The findings of the court in the original action placed appellant in the precise situation described in the quotation, and it was enjoined because of its bad faith in breaching the confidence which Allen-Qualley had placed in it. This was done notwithstanding the conceded and pleaded disclosures of Olsen, Royal's public practice, the Cameron machine of appellant, and the disclosure of Allen-Qualley to its licensee.

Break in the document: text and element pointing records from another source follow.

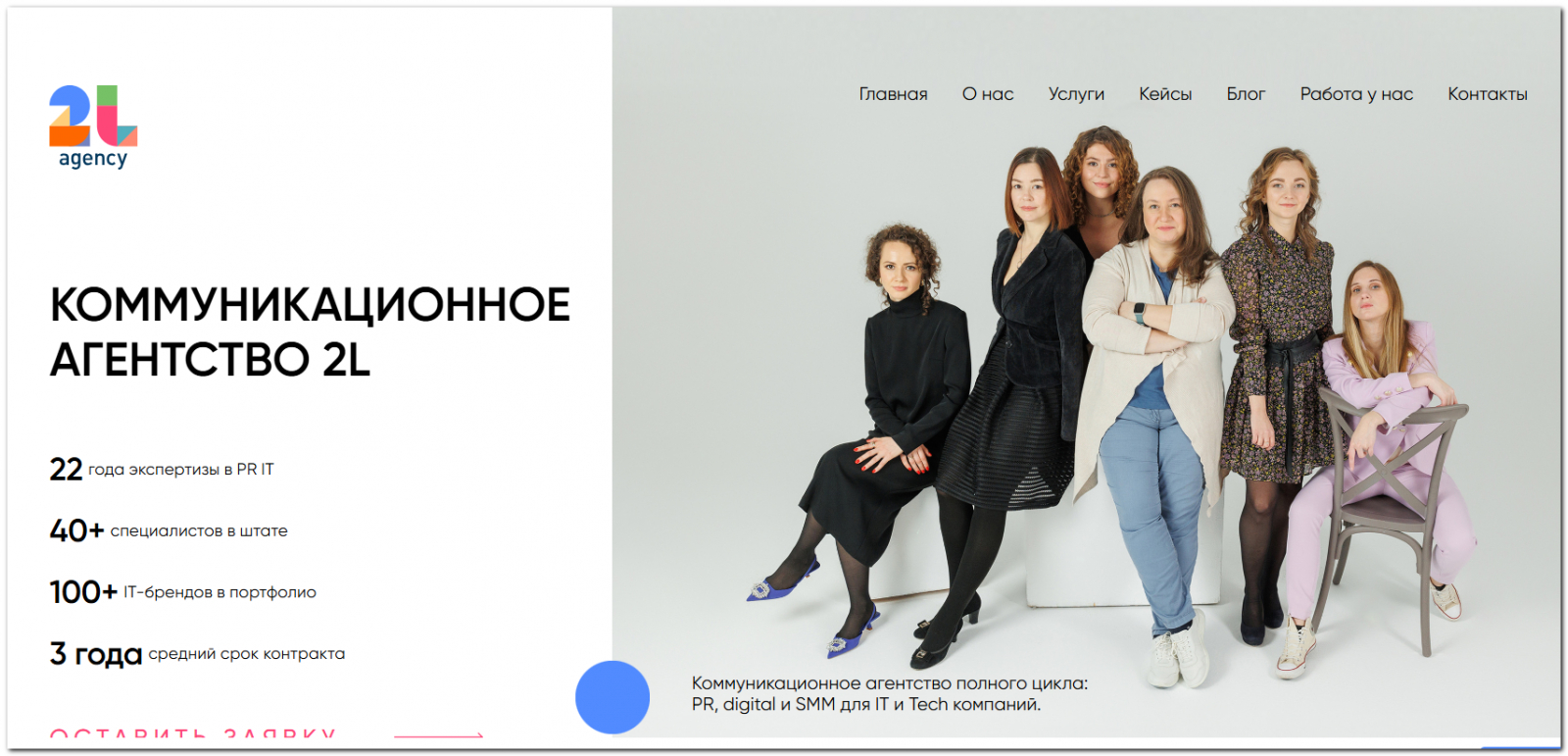The image size is (1568, 756).
Task: Select Кейсы in the navigation
Action: click(x=1165, y=94)
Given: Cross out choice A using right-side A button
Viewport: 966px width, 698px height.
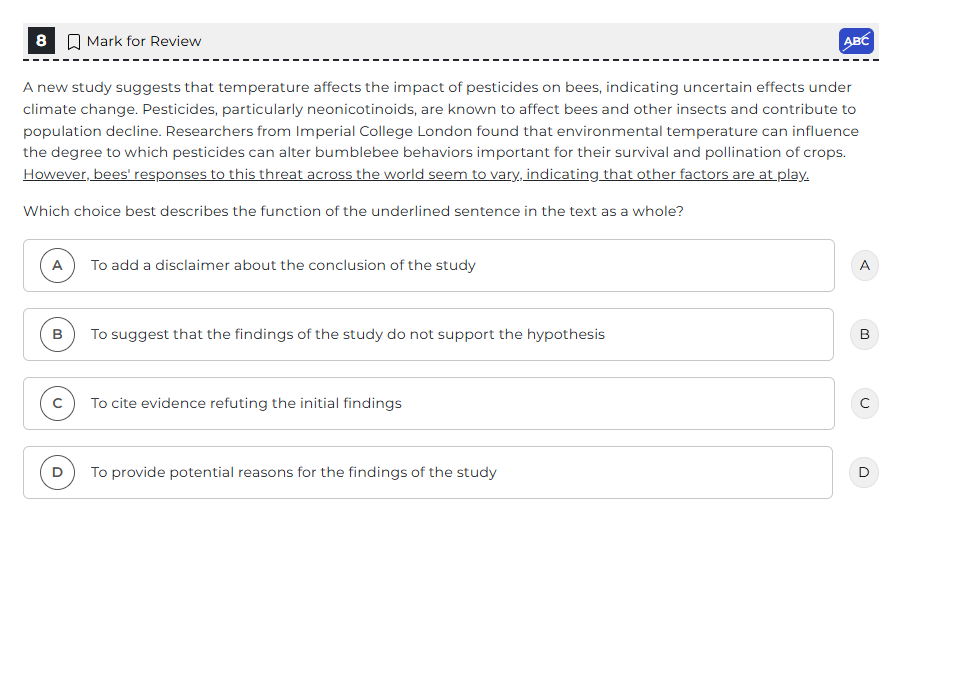Looking at the screenshot, I should tap(864, 265).
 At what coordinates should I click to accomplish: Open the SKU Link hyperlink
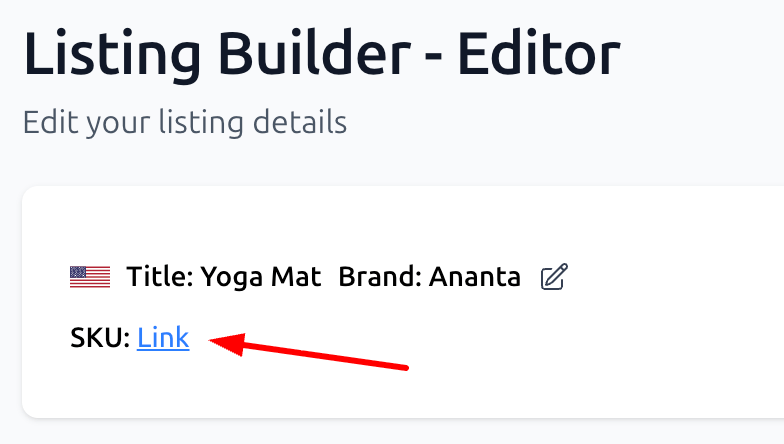click(163, 338)
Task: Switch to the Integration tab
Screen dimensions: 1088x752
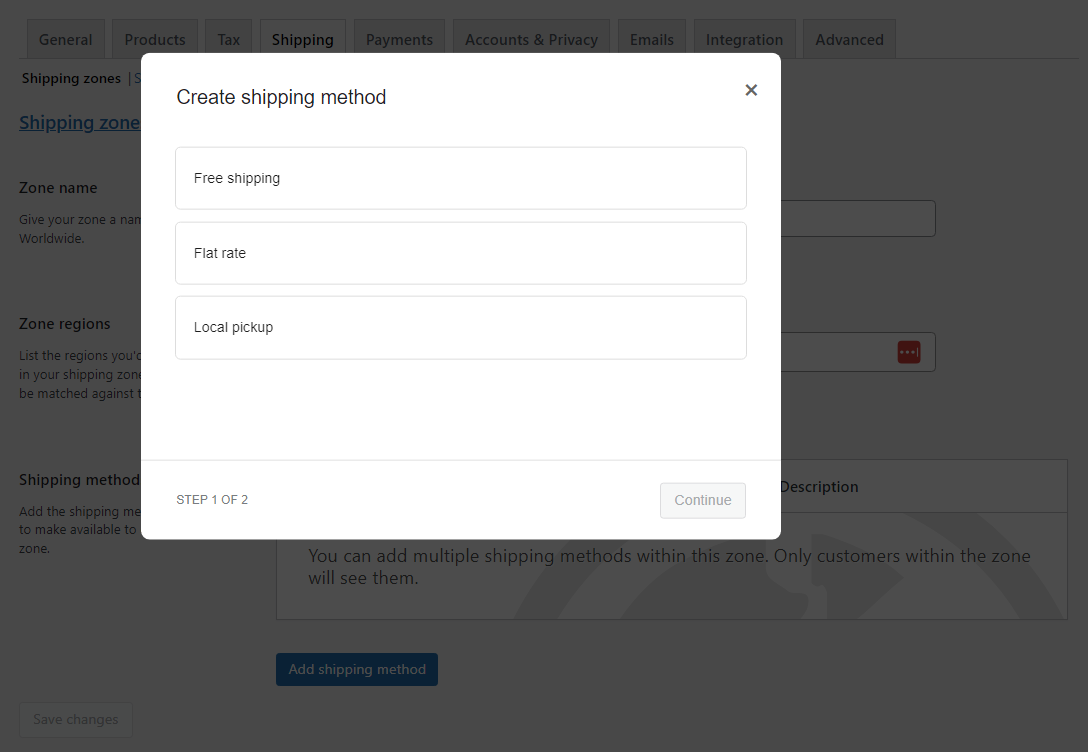Action: click(x=744, y=39)
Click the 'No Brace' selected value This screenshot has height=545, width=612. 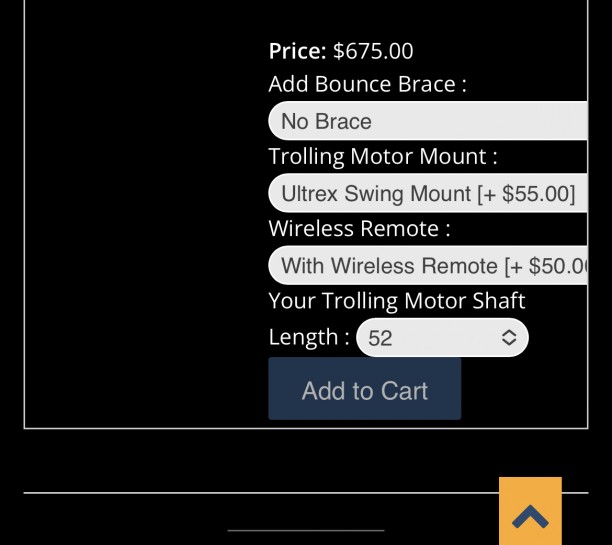326,122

The Olsen United States patent was issued prior to Allen-Qualley's confidential disclosure to appellant, and its application was filed long before Allen-Qualley had designed its wrap or filed its application for a patent, and yet the court protected the confidential communication, because appellant by its inequitable conduct had taken itself outside the pale of the general public to which the disclosure of that patent was made. True, the Olsen patent was required to be and was assigned to Allen-Qualley by appellant because of appellant's inequity in purchasing it. That, however, did not add to the inviolability of the confidential communication, as between appellant and Allen-Qualley, nor did it detract from it. It merely gave to Allen-Qualley a monopoly against all the world. As between it and appellant, the effect was the same as if a patent had issued on the Olm and Mair application, which belonged to Allen-Qualley. In that event anyone, except appellant, could have infringed it if he desired to do so and thereby hazard an action for infringement at the hands of Allen-Qualley. But not so with appellant, for the consensus of authority is that by its inequitable conduct appellant has precluded itself from enjoying the rights of the general public to the patent disclosure, and will not be permitted to place upon Allen-Qualley the burden of suing for patent infringement, when its proprietary rights in the process have already been adjudicated against appellant. A. O. Smith Corporation v. Petroleum Iron Works Company (C.C.A.) 73 F.2d 531; Id. (C.C.A.) 74 F.2d 934; Allen-Qualley Company v. Shellmar Products Company, supra; Shellmar Products Company v. Allen-Qualley Company, supra; Du Pont Powder Company v. Masland, 244 U.S. 100, 37 S.Ct. 575, 61 L.Ed. 1016.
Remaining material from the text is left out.